Some good points there. What's that saying?..."The blind leading the blind?"... There are very few THOROUGHLY trained cooks here in N. America that it's downright embarrassing. You can get your training through the school of hard knocks, but it will be 5 or 10 times longer than a proper apprenticeship, with no guarantees that the education will be complete. So if the Chef isn't throughly trained, he can't possibly thoroughly train his cooks. Which is how you get the cold
chicken breast in a cold pan and then turn on the heat scenerio, or removing a baron of
beef from a roasting pan and throwing out the drippings because the chef has absolutely no idea how to convert those drippings into a decent sauce, or throwing dry pasta into tepid water, turning on the heat, and as an afterthought, throwing in some salt. This problem is intesified by suppliers who supply ready made sauces, entrees, etc, so that very little skill is needed to open a package and heat it.
Think of an apprenticeship as a boot camp for the army. Almost every army in the world demands that EVERYONE goes through the bootcamp, future officers, I-corp, etc, are then later creamed off after completion. It is a common leveler, everyone starts off knowing the same thing, and then it's up to their own ambition to learn more, but if they've gone through the course, you're guaranteed that they know the minimum. My point is that if a Chef finaly gets his CEC/ Red Seal/ ACF/whatever "papers", how many cooks has he improperly trained before he realises that his knowlege on the subject is incomplete and needs more work? Most of these "papers" require the Chef to be in a supervisory postion BEFORE he applies to write them, and now they test him after he's (improperly) trained X amount of cooks?! The damage is done.

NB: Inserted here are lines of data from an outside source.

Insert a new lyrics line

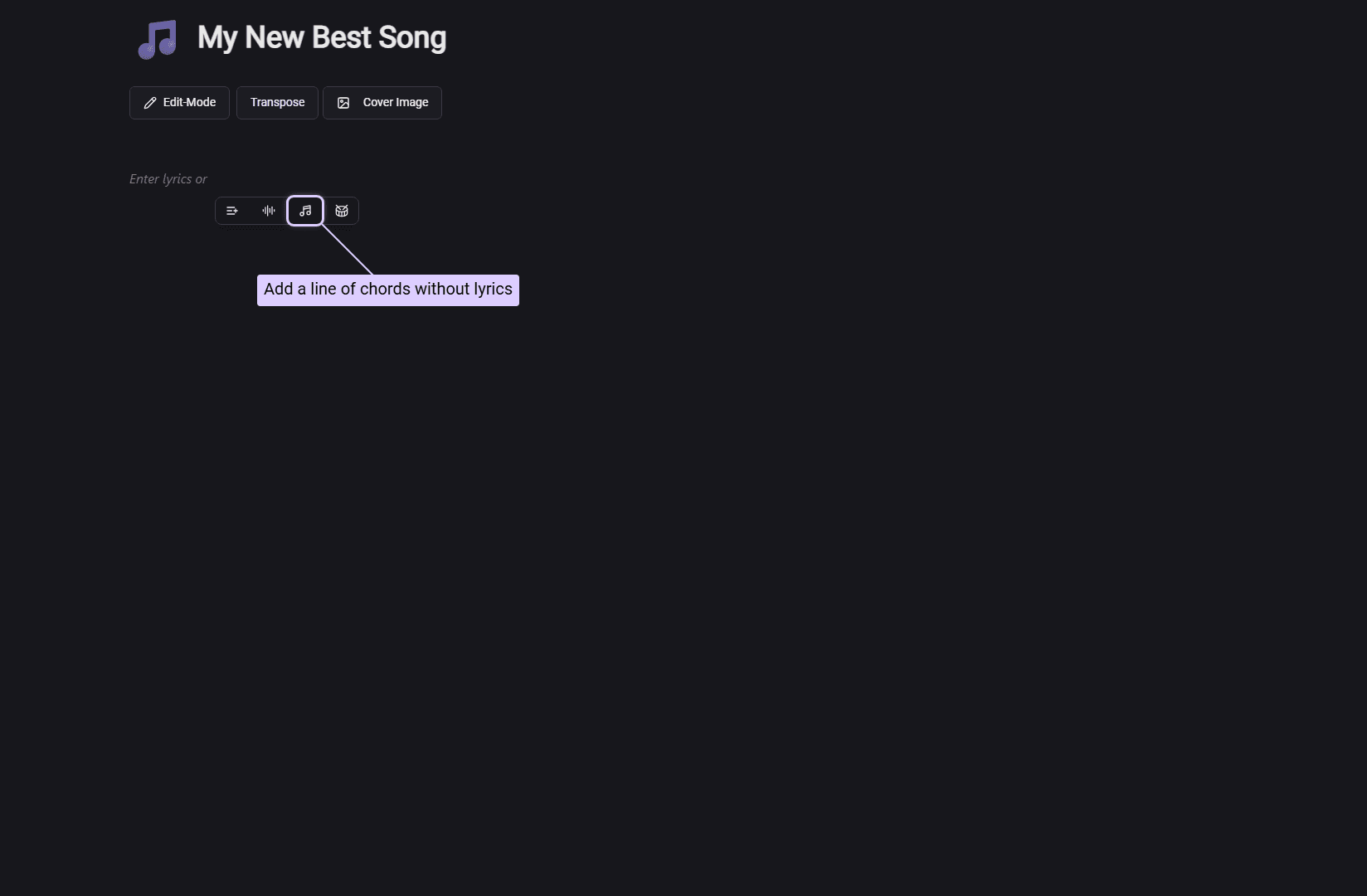pyautogui.click(x=232, y=211)
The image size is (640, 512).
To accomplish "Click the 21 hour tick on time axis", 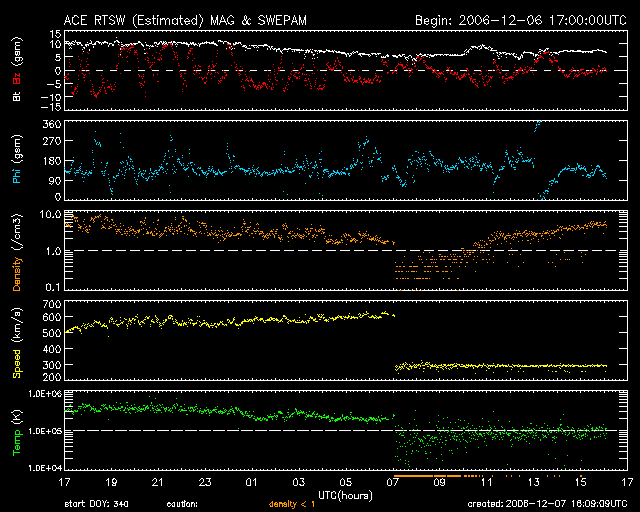I will tap(157, 484).
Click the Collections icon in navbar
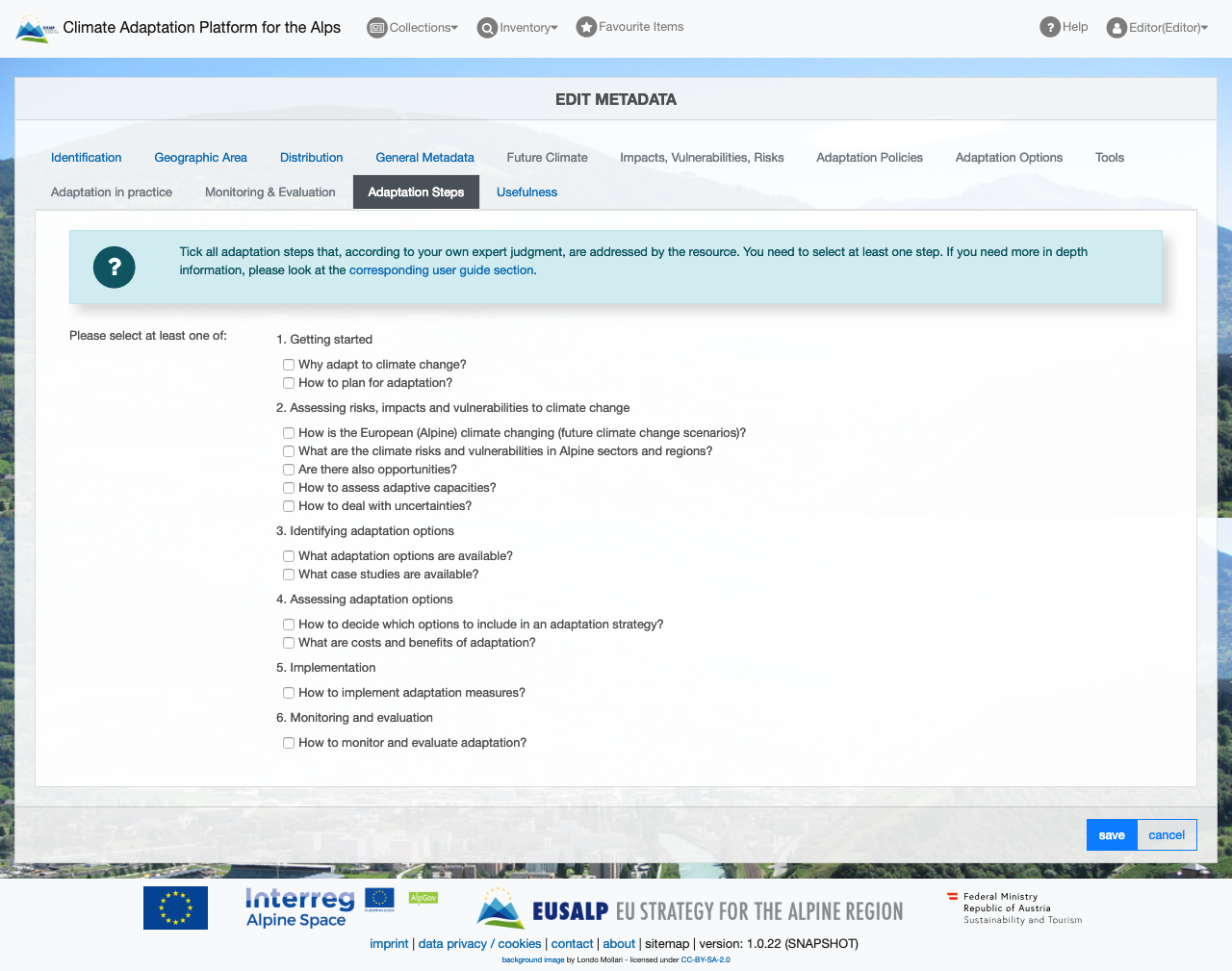1232x971 pixels. (377, 28)
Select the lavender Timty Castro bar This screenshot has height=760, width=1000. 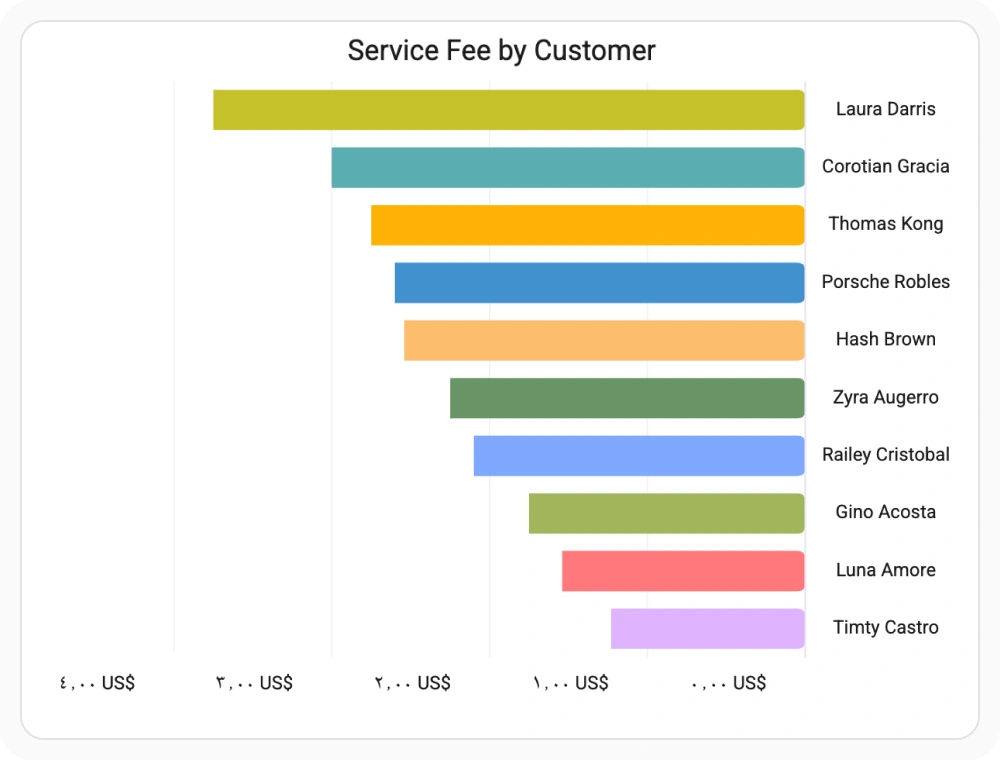(x=708, y=629)
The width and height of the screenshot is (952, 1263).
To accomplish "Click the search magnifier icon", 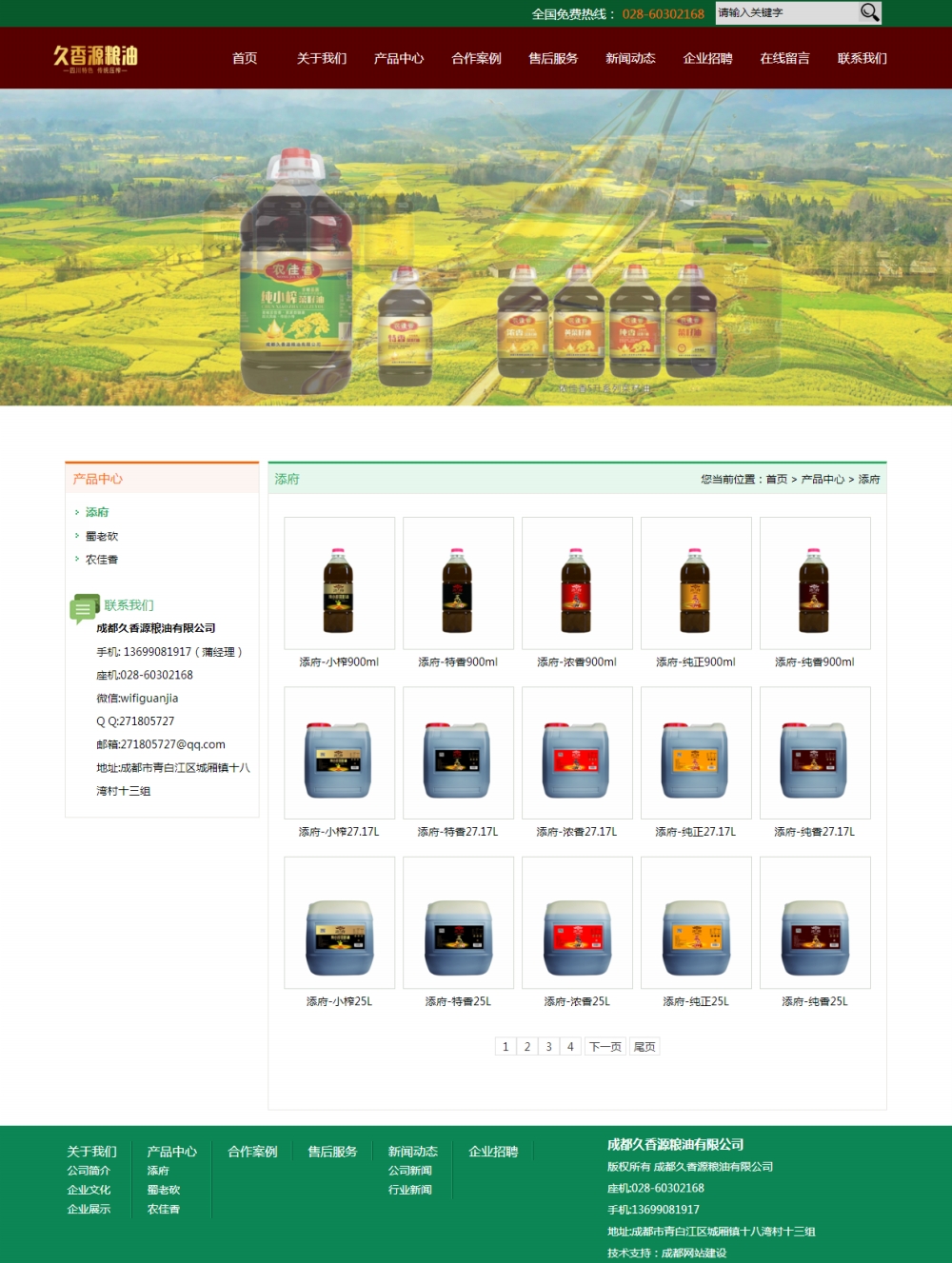I will 868,12.
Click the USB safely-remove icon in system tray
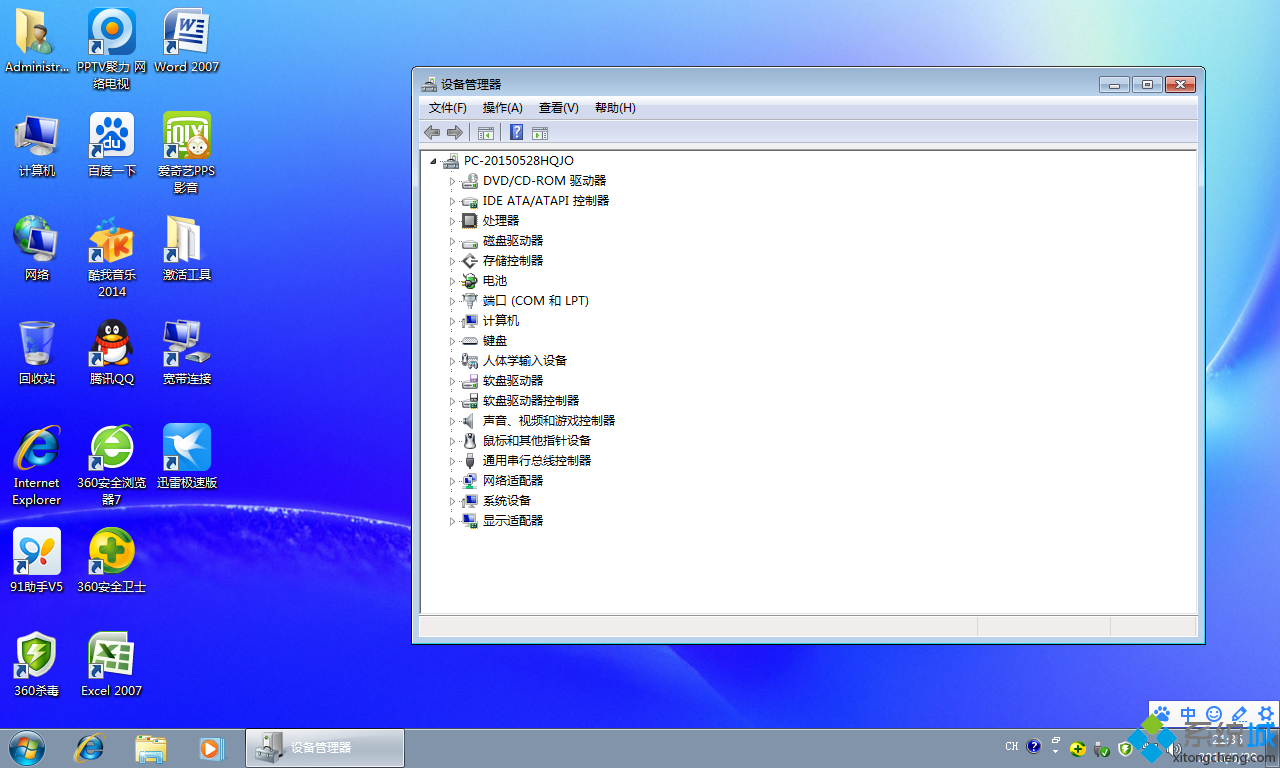 [1100, 749]
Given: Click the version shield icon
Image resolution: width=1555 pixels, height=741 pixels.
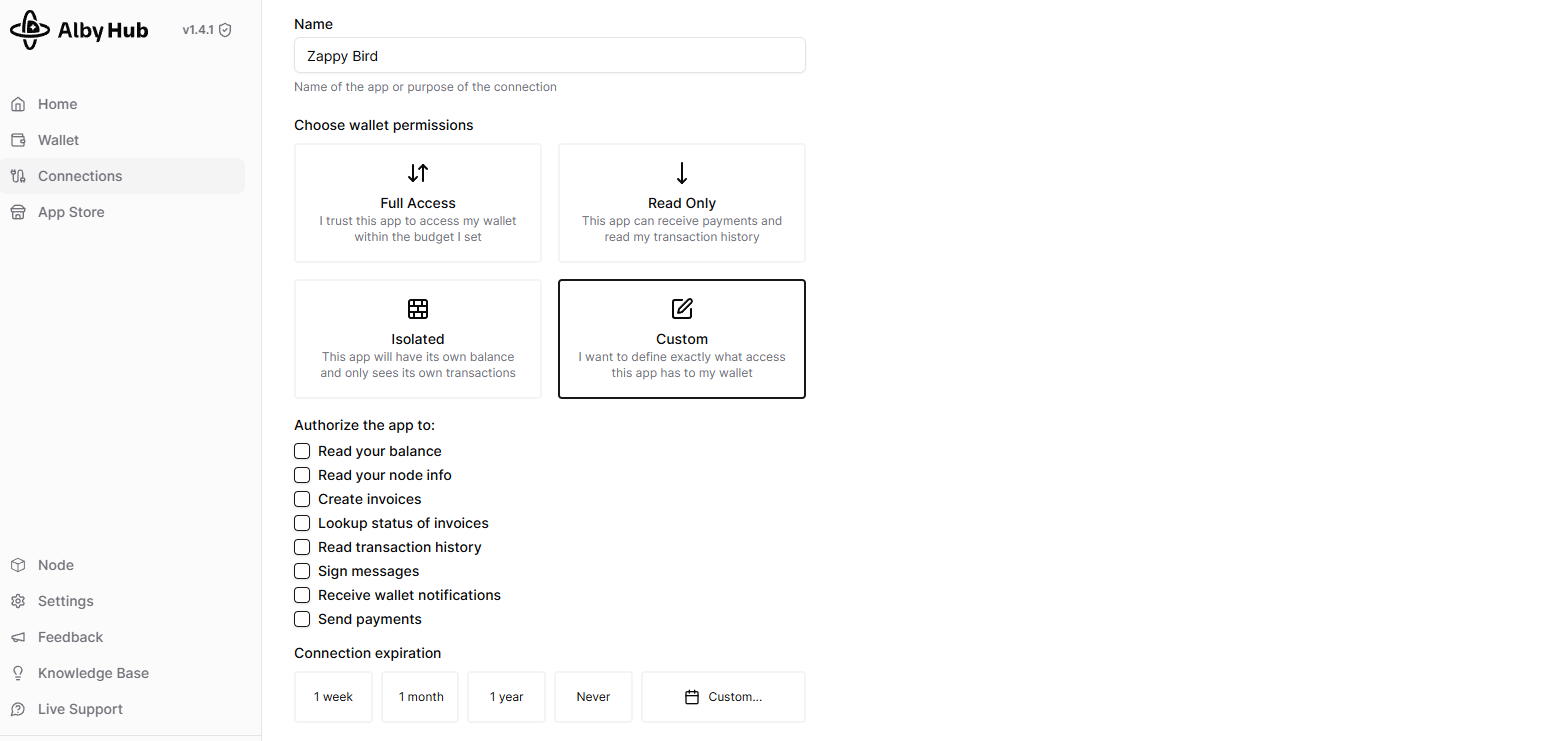Looking at the screenshot, I should pyautogui.click(x=225, y=30).
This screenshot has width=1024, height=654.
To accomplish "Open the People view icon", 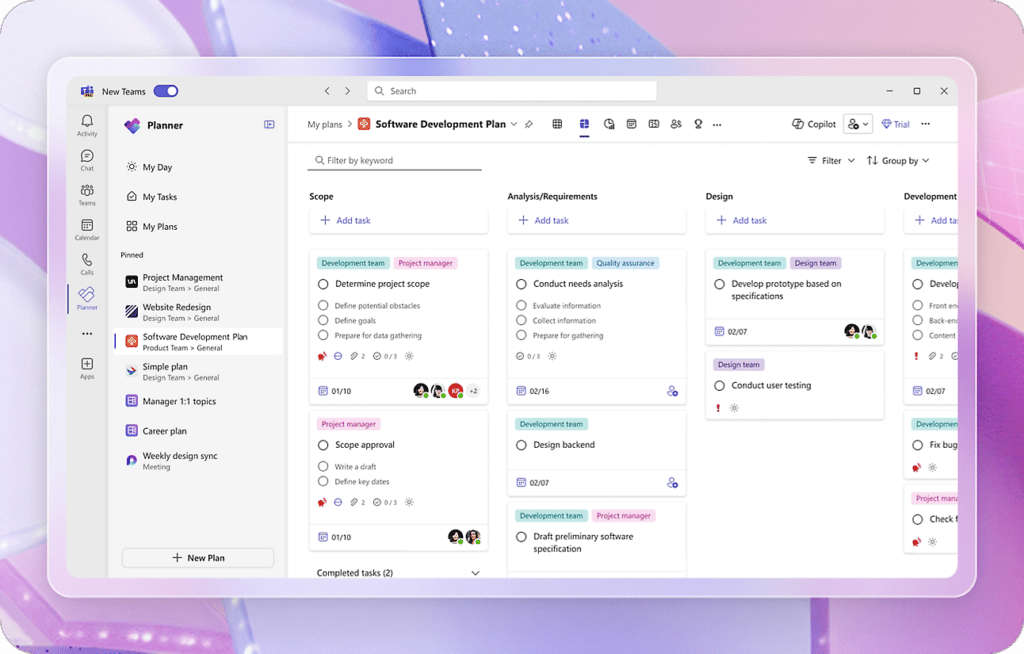I will [x=676, y=124].
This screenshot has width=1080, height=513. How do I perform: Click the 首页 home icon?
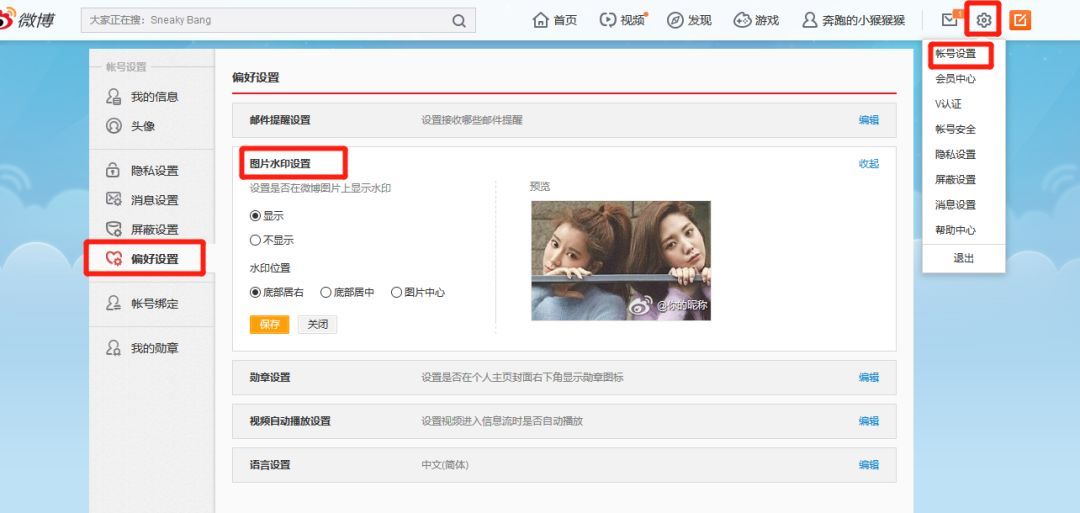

Restaurants in N.America have a bad failure rate. No knowledge or experience is needed to run one, and as a result they are poorly run. Since the 1800's, immigrants have come to this country, and not being able to find work in their field, scraped cash together to open up a restaurant. This is as true today as it was 150 years ago. By looking at the small businesses for sale website in this city, I cans see no fewer than 11 places up for sale, all with ethnic cooking, and most shut down due to poor management, or health, WCB, or Fire code violations. Yet these places operate, and they need staff. When the owner, who has forked out $60 for a S/S pot, burns it dry, and then freaks out and rushes to fill it with cold water, it warps and ruins it, but since it costs $60 the owner insists that the staff continue using it. So either you learn that cold water in a dry burned pot ruins it, or you learn that its allright to use a warped rock & roll pot to cook with. No teacher there to tell you what's right or wrong. Same with applying vegetable oil to the meat slicer. Owner/Chef doesn't know any better and is confused when the slicer is so gummed up that you can't move the carriage. Or how to properly clean out a deep fryer, how to poach an egg properly, how to braise, how to roast.
Alot of the smaller places, especially those with immigrant owners know nothing about heath codes, WCB or fire codes. For most, their line of logic is that these inspectors are looking for bribes or out to make their lives miserable. I've worked at one place where the hood was so choked with grease, that the owner would put a 1/4 bolt through the fire extinguisher on the suppresion system and use a small cheap portable extinguisher to put the fire out that would appear regularly every week. Simply refused to get the hood cleaned because it " Cost so much moneys!"
Ditto for payrolling. "I 'll pay you when I have the money, maybe next week" Heard that one before? How are you supposed to pay your rent or gas? And then the owner gets ready to kill when someone calls the labour board when he/she hasn't been paid in almost 6 weeks .
Ditto for health codes too. A Restauranteurs course would ensure that owners are at least AWARE of the codes and laws in place, how to use them to their advantage. And maybe so many mistakes wouldn't happen due to ignorance, and these mistakes not be perpetuated because they were allowed to happen in the first place.